Resurrection, Inc.

Home > Science > Resurrection, Inc. > Page 5
Resurrection, Inc. Page 5

by Kevin J. Anderson


  Supervisor and the tech looked at him strangely for a moment.

  “Servant, Command: Input Mode.” Supervisor’s fingers raced across the tattooed keyboard on her palm.

  Danal’s body responded of its own volition, controlled by the microprocessor. His arms and legs snapped to attention, and he opened his mind to receive.

  In less than a second The Net scanned Danal’s new identity and confirmed his name and the name of his Master, Vincent Van Ryman. After a short pause, short even for the microprocessor’s view of time, bytes of information filed onto his memory, and his parched mind rapidly absorbed the data.

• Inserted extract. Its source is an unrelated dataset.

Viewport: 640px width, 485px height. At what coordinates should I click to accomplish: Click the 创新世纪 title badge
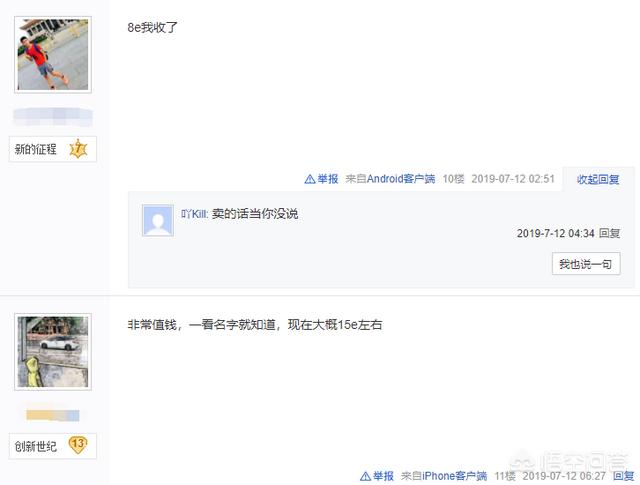click(x=53, y=446)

  The Net gave him nuggets of his Master Van Ryman’s history and habits, presumably so Danal could be a better Servant for him. All at once, and without time to sort through the facts and arrange them in any order, Danal learned that Vincent Van Ryman lived a comfortable life from the profits of when his father Stromgaard had sold his share of Resurrection, Inc. to Francois Nathans. Protected by elaborate Intruder Defense Systems, Van Ryman lived alone in an eccentrically antique home.

  Not alone.

  What about Julia?

  Julia? Danal wondered. The thought had come to him from the far reaches of his mind, whispering at the corners of his ears like memories shouting at him through miles of dense fog. The thought came with no explanation, no further details—who was Julia? Other memories, a seething pot of déjà vu boiled far beneath the surface of his brain, out of the microprocessor’s reach.

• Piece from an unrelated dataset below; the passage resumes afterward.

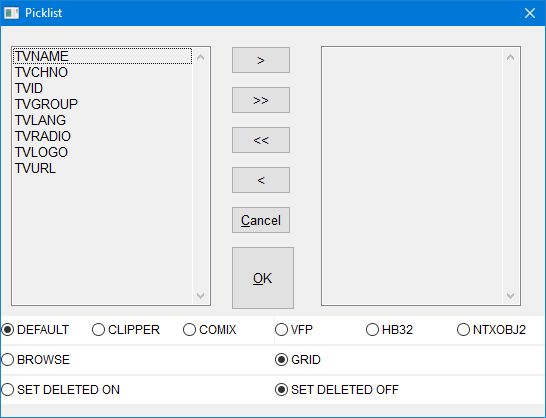Click right list scrollbar up arrow

point(510,57)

  Another pause in the microprocessor’s slowed-down time—Danal felt The Net picking around in his mind, double-checking, making sure of his identity. Danal kept his thoughts vividly aware, though he didn’t know what to expect, or how he would know if something went wrong. His core-programming penetrated deeper than instinct, molding his life, making him know that he was not to ask questions, not to think, not to feel.

  He suspected that he already knew as much as a Servant should know about his Master, but The Net divulged yet another file, this one coded for a much higher-level password.

  Vincent Van Ryman was the leader of the neo-Satanists,

  not anymore!

  a secret society that had adapted ancient Satanism to the context of modern technology. Van Ryman had, however, denounced his connections with the group, and had become one of its strongest opponents—but recently he had returned to the fold again, with a zeal and vehemence that overshadowed even his initial fervor.

  impossible!

  Danal’s head swam with a whirlwind of conflicting thoughts, ghosts of memory fleeing like shadows when ever he tried to focus on them. He was a Servant. His mind was a clean slate, polished smooth by passage through death and back. He had nothing of his past.

  Or, more likely, he was not able to access the memories… but he knew they existed, closeted away somewhere. And these spurious glitches of thought jumping out helter-skelter onto his forebrain—did they flash back to a life that never existed? Who knew what dreams and fantasies a brain could summon and create during the deepest sleep of all?

  By the time Danal had assimilated all this, Supervisor’s finger still hadn’t had enough time to lift itself from the keypad on her palm. “Completed,” she said to no one in particular. “Servant: What is your name?”

  “My name is Danal.”

  “Who is your Master?”

  “Vincent Van Ryman.”

  “See, I told you he wasn’t brain-damaged,” Rodney interrupted. “I watched him like he was my own baby.”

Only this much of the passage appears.